• _TASK BRIEF_
Exactly as written, print each of the entries.

• _GIVEN INFORMATION_
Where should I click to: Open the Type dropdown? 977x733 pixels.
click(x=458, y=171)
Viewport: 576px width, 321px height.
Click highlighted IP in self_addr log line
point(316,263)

• _REPLY_
Where should I click to: Open the Type dropdown? 977x733 pixels.
click(x=458, y=171)
Viewport: 576px width, 321px height.
Click highlighted IP in self_addr log line
point(316,263)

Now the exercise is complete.